MRI was the most useful technique for detecting syringobulbic cavities [21]. A slit-like hyperintense area in the medulla was the characteristic presentation, [3, 6, 22] although in some patients the silt-like cavity was too thin to be visualized [7]. Other studies noted that SB could appear in three locations: the floor of the fourth ventricle, the midline floor of the fourth ventricle, or areas ventral to the fourth ventricle [15, 23]. The medulla is most frequently involved and was reported in all cases of this review. Further rostral extension into the pons (syringopontia), midbrain (syringomesencephaly), or cerebrum (syringocephaly) also occurred in several cases [24]. Although the cavity of syringobulbia is usually unilateral, midline cavities also occurred in some patients, leading to bilateral neurological defects.
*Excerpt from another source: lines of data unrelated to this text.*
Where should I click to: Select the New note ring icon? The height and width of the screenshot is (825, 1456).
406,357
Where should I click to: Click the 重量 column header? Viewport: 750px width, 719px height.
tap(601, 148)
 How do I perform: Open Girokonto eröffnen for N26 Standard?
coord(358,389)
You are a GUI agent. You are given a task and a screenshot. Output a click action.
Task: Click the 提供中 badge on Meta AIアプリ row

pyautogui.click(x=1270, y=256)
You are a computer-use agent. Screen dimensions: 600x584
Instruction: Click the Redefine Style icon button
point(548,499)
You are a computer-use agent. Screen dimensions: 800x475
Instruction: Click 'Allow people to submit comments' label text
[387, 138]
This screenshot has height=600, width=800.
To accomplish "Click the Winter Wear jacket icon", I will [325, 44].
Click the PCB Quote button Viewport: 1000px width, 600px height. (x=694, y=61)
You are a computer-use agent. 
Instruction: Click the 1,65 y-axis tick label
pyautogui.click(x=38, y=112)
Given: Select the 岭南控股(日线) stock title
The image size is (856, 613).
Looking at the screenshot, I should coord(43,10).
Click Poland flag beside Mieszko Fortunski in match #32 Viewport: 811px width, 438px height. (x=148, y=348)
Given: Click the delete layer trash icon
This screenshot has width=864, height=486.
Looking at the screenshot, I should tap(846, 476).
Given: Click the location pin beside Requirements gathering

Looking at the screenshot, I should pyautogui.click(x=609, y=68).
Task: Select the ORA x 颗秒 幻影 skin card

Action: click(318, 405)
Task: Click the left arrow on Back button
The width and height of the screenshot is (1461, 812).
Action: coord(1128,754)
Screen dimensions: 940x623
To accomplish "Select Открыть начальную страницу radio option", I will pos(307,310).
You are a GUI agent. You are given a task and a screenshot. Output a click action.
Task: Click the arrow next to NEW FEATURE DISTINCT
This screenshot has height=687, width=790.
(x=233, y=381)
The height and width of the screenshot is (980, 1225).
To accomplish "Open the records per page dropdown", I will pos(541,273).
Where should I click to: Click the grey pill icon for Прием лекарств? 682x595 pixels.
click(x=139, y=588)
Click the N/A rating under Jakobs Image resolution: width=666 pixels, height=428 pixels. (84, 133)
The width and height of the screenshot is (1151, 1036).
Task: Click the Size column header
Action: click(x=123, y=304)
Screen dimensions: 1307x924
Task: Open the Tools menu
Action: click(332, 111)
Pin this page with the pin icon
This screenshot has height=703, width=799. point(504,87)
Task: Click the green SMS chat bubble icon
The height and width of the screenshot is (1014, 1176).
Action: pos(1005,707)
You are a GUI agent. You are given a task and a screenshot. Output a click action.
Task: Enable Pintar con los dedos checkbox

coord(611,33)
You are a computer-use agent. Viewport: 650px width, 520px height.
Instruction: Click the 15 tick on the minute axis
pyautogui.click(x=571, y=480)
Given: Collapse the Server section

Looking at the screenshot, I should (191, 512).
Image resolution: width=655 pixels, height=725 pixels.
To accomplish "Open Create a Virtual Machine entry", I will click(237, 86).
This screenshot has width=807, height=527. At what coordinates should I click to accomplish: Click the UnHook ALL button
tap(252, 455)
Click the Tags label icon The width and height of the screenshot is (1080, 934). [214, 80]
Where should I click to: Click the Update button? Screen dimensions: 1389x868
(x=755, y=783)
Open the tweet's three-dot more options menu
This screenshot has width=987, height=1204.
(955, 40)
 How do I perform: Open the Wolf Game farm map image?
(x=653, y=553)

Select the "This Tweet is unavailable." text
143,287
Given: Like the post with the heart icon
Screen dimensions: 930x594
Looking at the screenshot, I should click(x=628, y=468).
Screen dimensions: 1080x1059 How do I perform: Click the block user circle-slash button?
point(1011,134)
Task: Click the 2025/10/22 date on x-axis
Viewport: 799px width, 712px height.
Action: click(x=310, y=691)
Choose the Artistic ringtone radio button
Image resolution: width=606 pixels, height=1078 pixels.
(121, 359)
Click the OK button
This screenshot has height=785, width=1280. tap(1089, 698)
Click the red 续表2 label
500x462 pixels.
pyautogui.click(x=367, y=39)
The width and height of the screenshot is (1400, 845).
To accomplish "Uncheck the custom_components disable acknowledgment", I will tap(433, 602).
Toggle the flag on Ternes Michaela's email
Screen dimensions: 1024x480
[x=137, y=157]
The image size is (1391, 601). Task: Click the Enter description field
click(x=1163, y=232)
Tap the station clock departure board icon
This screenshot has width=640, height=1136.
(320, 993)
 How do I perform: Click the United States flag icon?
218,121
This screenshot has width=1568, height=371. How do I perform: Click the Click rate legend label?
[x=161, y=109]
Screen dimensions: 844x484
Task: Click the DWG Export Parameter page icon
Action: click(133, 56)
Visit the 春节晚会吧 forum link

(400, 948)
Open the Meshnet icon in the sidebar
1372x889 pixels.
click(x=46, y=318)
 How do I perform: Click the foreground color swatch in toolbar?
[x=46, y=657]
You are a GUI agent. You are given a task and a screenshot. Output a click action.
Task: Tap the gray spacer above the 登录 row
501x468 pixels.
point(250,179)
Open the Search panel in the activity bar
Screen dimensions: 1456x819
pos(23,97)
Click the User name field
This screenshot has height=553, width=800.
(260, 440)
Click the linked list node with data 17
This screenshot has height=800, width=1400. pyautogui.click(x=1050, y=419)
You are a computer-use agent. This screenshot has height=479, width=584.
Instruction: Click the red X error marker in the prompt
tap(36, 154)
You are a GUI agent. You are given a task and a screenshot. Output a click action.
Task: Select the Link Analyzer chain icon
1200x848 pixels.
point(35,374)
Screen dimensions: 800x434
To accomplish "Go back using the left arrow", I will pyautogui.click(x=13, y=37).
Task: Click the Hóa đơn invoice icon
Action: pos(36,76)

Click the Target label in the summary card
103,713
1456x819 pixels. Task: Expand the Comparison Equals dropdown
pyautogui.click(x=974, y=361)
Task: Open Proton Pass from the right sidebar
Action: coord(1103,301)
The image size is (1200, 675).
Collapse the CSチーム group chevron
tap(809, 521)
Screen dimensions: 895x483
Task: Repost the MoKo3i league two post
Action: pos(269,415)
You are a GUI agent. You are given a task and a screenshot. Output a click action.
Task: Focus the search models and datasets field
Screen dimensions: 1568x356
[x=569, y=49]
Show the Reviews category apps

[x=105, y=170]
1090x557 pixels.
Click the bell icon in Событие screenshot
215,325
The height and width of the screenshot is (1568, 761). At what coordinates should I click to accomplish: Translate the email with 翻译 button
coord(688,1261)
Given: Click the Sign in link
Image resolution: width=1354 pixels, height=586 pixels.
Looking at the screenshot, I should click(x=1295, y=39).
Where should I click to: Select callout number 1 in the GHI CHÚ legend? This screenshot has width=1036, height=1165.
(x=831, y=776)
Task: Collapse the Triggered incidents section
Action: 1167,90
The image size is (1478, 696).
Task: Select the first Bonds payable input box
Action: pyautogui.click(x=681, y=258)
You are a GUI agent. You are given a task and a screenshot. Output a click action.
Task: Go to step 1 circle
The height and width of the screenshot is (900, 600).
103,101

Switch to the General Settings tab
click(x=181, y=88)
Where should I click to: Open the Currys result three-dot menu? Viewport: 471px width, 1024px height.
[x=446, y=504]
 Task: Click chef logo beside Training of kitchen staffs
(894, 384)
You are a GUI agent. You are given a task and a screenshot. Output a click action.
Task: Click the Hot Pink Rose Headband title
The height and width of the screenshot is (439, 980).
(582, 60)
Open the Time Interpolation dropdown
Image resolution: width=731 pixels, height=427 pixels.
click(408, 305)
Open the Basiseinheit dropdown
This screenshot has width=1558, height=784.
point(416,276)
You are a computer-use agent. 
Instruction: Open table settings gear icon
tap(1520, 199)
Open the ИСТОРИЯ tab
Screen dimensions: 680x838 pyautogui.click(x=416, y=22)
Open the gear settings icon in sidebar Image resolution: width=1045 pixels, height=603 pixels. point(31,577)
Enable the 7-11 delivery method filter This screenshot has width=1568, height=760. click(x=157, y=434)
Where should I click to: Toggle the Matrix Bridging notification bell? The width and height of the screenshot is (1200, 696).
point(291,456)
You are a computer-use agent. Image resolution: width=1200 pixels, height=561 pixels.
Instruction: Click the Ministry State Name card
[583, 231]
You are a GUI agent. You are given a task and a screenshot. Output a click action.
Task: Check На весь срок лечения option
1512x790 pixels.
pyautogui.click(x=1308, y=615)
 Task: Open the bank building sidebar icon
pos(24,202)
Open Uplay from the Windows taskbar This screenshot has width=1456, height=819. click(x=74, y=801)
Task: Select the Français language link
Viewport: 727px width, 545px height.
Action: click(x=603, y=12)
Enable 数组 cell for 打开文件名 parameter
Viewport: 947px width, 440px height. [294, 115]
The mechanism of syringobulbia formation is not clear. Tubbs et al. reported that there were no morphometric peculiarities for patients with CM-I-associated syringobulbia in regard to other CM-I patients with and without isolated syringomyelia [25]. Sherman et al., [21] in an MRI study, found that there are two types of syringobulbia. One type presents with thin clefts or slits extending into the medulla, with much smaller cavities than cervical cavities. The other type presents with saccular syringobulbia, with isometric medullary cavities, unlike the cervical or spinal syrinx cavity. Most cases are of the first type. Considering the close relation of syringobulbia and syringomyelia, syringobulbia might result from upward impulsive fluid movements due to previously established syringomyelia [26]. In contrast, the second type could be congenital—that is, the syringobulbia occurred during the fetal stage. Syringobulbia clefts due to dissection of cerebrospinal fluid (CSF) under pressure from the fourth ventricle should be differentiated from the ascending syringobulbia [16]. Other studies found that arachnoid veils or arachnoidal scars could cause syringobulbia or syringomyelia by partially obstructing CSF flow, which is often observed during surgery [6, 27]. Williams et al., however, thought that the most common correlation of syringobulbia was with none of the above mechanisms but with pressure differences acting downward on the hindbrain, with distortion of the cerebellum and stem, traction on the cranial nerves, and/or indentation of the brain stem by vascular loops [16]. The dramatic alleviation of SB and SM following posterior fossa decompression indicates a pathogenetic role of the tonsils or intradural pathology at the level of the egress of the fourth ventricle [6, 27].

Syringobulbia progression is usually slow [28]. The main surgical therapy is laminectomy for syringomyelia and posterior fossa or foramen magnum decompression for CM-I [6, 22]. Whether post-decompression duraplasty improves the outcome is still controversial. Recent meta-analyses supported reconstructive duraplasty in addition to compression because the overall clinical improvement is better [29-31]. In most cases, posterior fossa decompression with intradural exploration and duraplasty leads to its resolution [6]. Several reports suggested that a syringobulbia cavity–fourth ventricle shunt or syringobulbia cavity–subarachnoid space shunt benefits resolution [6, 7]. If the syringobulbia is communicating with the fourth ventricle, a fourth ventricle opening into the subarachnoid space is needed [7, 32].

5. Conclusion

Syringobulbia, a rare entity closely associated with CM-I, is characterized by an abrupt onset of symptoms due to the brain-stem involvement. The diagnosis mainly relies on the unique symptomatology of syringobulbia and MRI. Treatment is posterior fossa decomposition with or without duraplasty. An additional syringobulbic cavity shunt may improve the rate of total resolution of symptoms, especially in refractory cases.